## Task instructions:
Below are entries with pictures in them. Output exactly the lines starting at the line with "Task: Click the word" and ending at the line with "The image size is (600, 377).", both included, but not the pictures.

Start of Given entries

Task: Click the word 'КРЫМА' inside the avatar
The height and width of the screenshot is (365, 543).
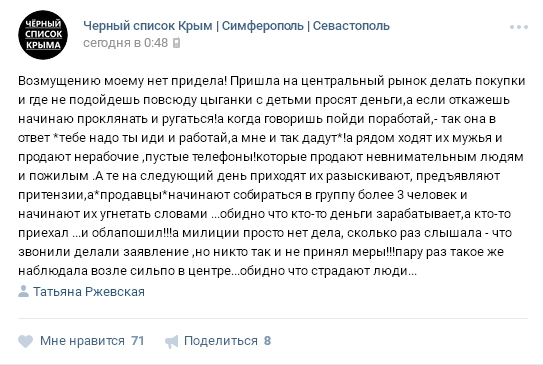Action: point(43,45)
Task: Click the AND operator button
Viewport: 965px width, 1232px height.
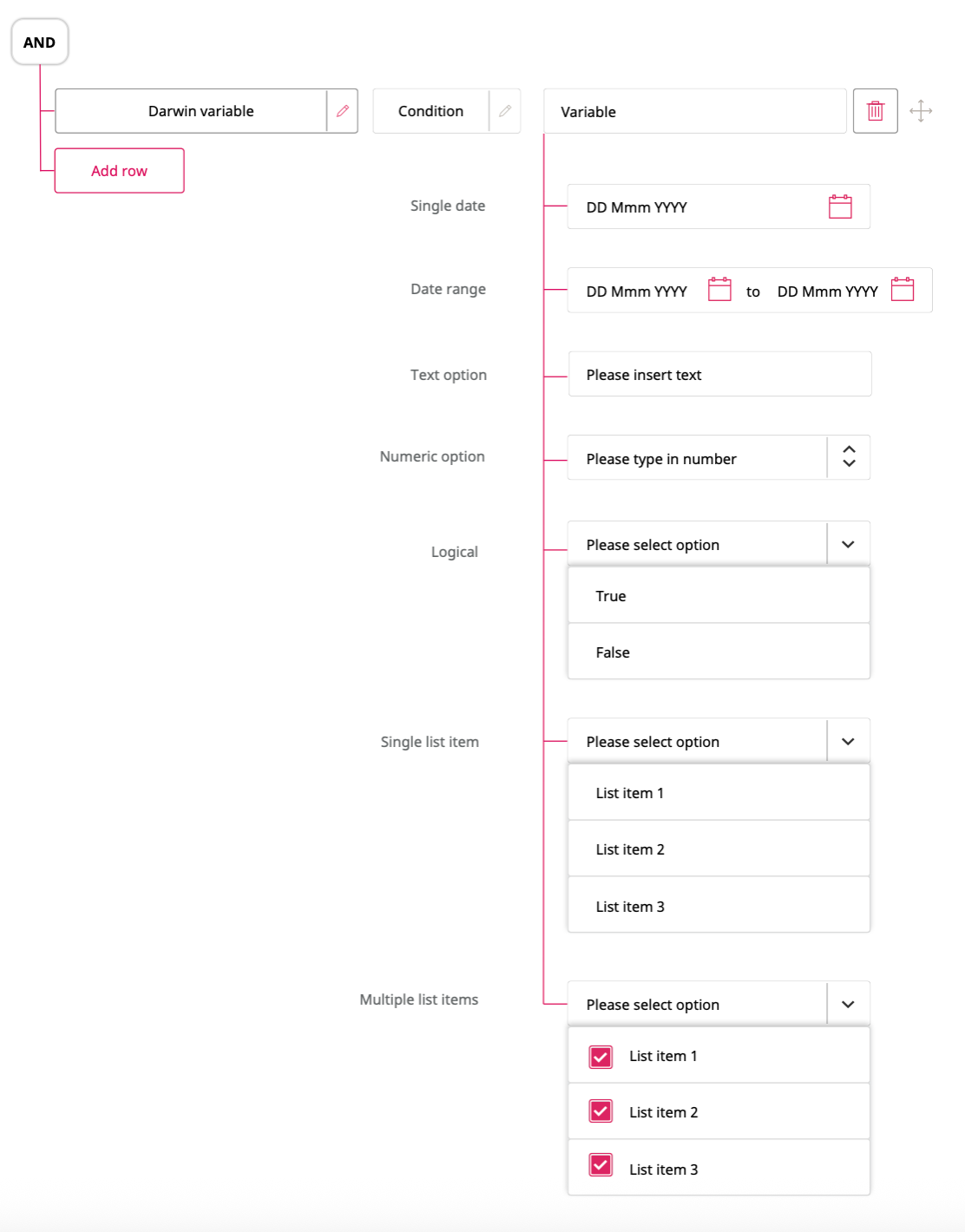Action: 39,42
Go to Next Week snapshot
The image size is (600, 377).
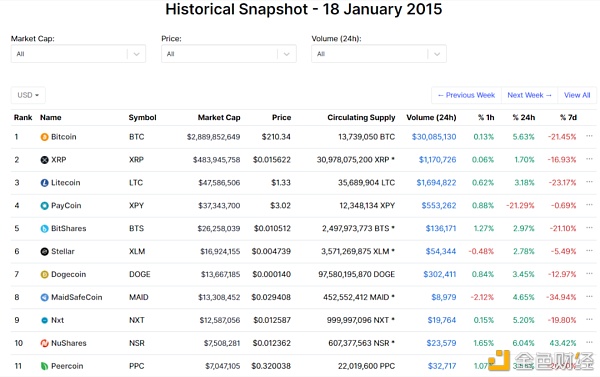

End of Given entries
Start of Given entries

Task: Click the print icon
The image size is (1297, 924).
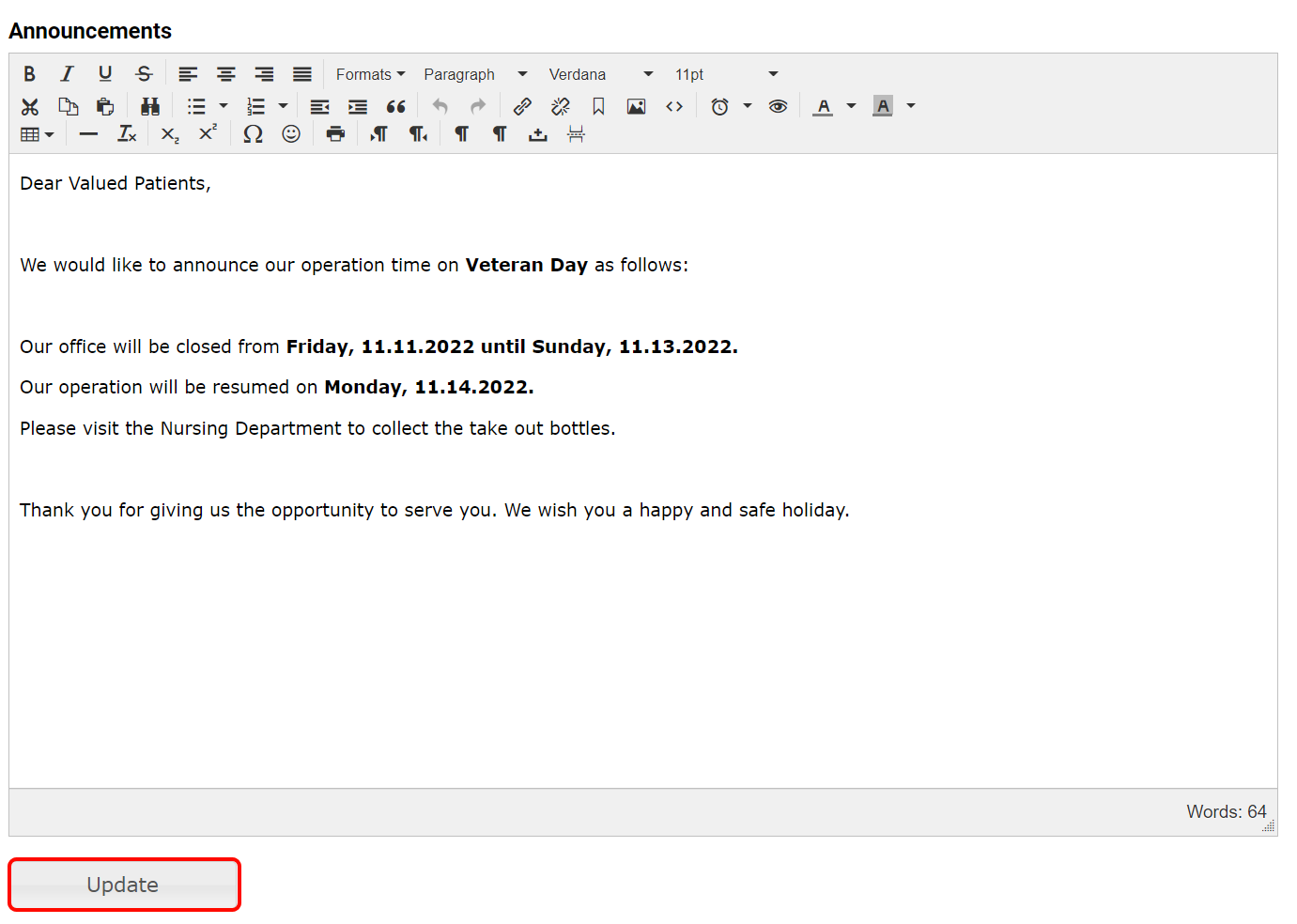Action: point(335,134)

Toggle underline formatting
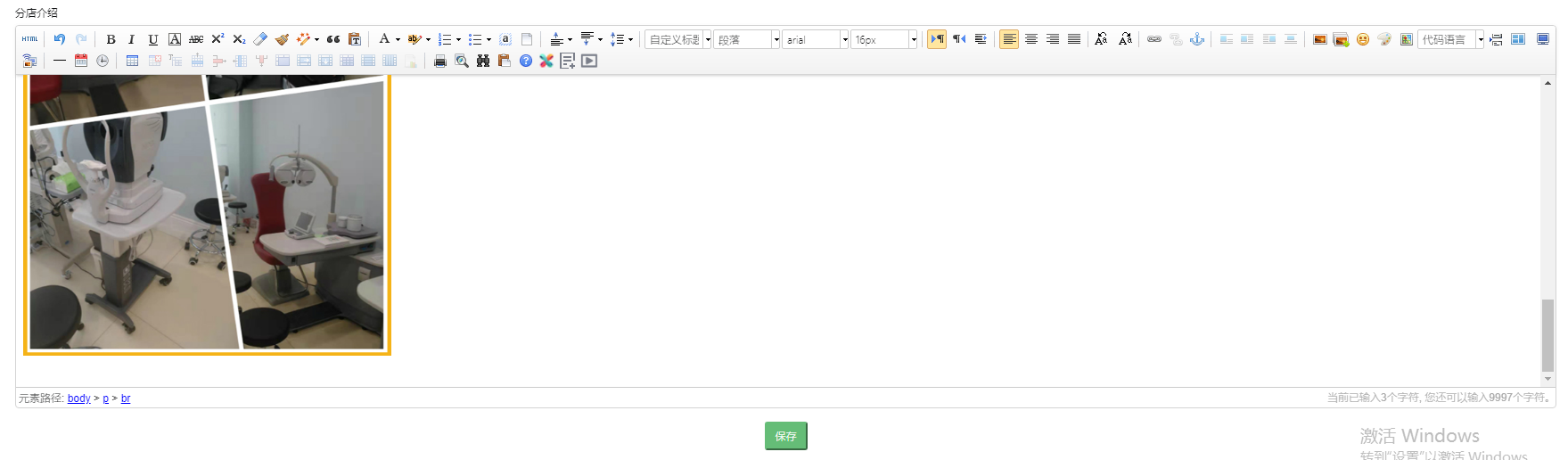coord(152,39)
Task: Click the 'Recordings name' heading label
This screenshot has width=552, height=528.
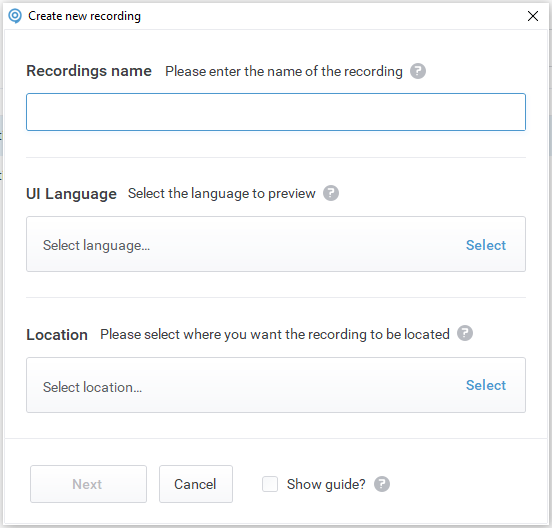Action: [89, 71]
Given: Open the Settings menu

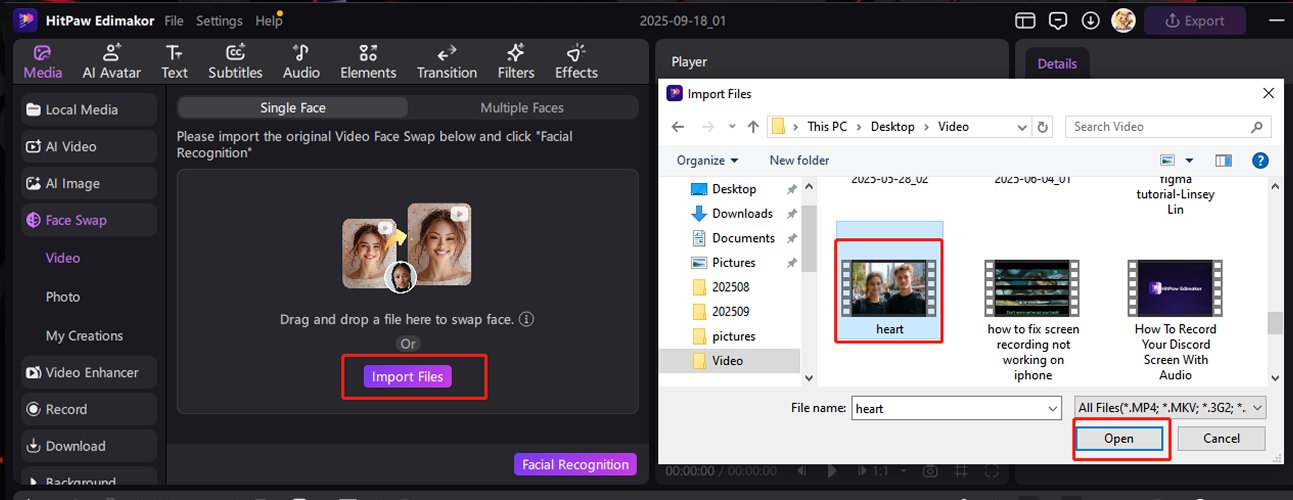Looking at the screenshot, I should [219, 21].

End of Given entries

## Written response:
Task: Click the word 'КРЫМА' inside the avatar
The height and width of the screenshot is (365, 543).
Action: point(43,45)
Task: Click the AND operator button
Viewport: 965px width, 1232px height.
Action: 39,42
Go to Next Week snapshot
The image size is (600, 377).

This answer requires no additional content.